Brands like Louis Vuitton, Dior, Chanel, etc., have taken note of the need for innovation. Louis Vuitton, for example, presented its spring/summer 2022 collection in Shanghai along the docks on the Huangpu River, with 19 exclusive looks and three bags specifically targeted to China. The live event, adorned with ritzy chandeliers, was also livestreamed across six platforms, gaining hundreds of millions of views in mere hours.
Maison Chaumet (also LVMH owned) in 2021 also showcased its tiaras through interactive installations and holographic projects, while a WeChat showroom gave visitors the possibility to customise their own experience.

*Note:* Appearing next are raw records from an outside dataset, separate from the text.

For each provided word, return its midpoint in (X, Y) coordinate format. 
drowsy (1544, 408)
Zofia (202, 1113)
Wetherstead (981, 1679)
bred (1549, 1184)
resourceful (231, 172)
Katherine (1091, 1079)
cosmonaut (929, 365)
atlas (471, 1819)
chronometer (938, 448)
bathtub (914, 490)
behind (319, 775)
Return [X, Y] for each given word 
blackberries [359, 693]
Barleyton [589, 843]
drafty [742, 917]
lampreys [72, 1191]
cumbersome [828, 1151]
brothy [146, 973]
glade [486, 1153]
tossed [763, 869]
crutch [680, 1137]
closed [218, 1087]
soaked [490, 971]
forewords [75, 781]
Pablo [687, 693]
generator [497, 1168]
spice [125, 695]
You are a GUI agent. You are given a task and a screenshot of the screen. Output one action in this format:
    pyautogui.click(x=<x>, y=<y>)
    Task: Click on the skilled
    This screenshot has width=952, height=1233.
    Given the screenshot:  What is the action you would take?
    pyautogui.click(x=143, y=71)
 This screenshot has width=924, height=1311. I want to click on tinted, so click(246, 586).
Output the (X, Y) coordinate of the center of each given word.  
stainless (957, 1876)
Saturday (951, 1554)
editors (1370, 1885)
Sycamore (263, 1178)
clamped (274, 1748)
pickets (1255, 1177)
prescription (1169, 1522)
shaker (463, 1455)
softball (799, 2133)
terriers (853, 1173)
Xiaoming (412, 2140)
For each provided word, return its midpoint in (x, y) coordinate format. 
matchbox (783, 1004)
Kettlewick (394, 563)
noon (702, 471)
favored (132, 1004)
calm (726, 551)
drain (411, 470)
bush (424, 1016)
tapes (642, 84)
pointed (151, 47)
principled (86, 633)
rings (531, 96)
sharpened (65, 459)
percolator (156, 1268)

Bottega Veneta has also earned cultural creds: it took over the Great Wall of China for the lunar new year in 2022 with a digital installation, and this year it has other phygital initiatives in store.
A luxurious sweet spot
China’s unique digital ecosystem, Reuter argues, has helped set the stage for 2023 to see further growth in luxury. “Because of the great Chinese firewall, you’ve had this opportunity for homegrown social media apps that are incredibly clever and different, fully integrated and seamless,” Reuter explains. And while in the west, livestreaming may not have previously been associated with luxury--“you wouldn’t really be looking at Dior for a livestreaming experience--what covid forced brands to do was to actually take risks and start exploring some of these platforms and innovation techniques because they couldn’t keep the stores open in 2020.”
What’s more, according to a 2023 McKinsey China consumer report, one of the top trends that will reshape the nation’s market is the continuing rise of the middle class. As the authors point out, “increasingly, these [middle-class] households are joining the ranks of the upper-middle and high-income bracket, with annual incomes above ¥160,000 [roughly €22,000, editor’s note]. Over the next three years, China is expected to add another 71m upper-middle and high-income households.”
For Reuter, that represents “all the elements you need for luxury brands to continue to prosper” which, of course, is a good thing for her own business. Reuter is working with a number of western department stores to help them better understand what the Chinese are doing and how they might take inspiration from that. “I think it’s become a challenge now for western brands who, in the past, never thought they were competing with Chinese brands.”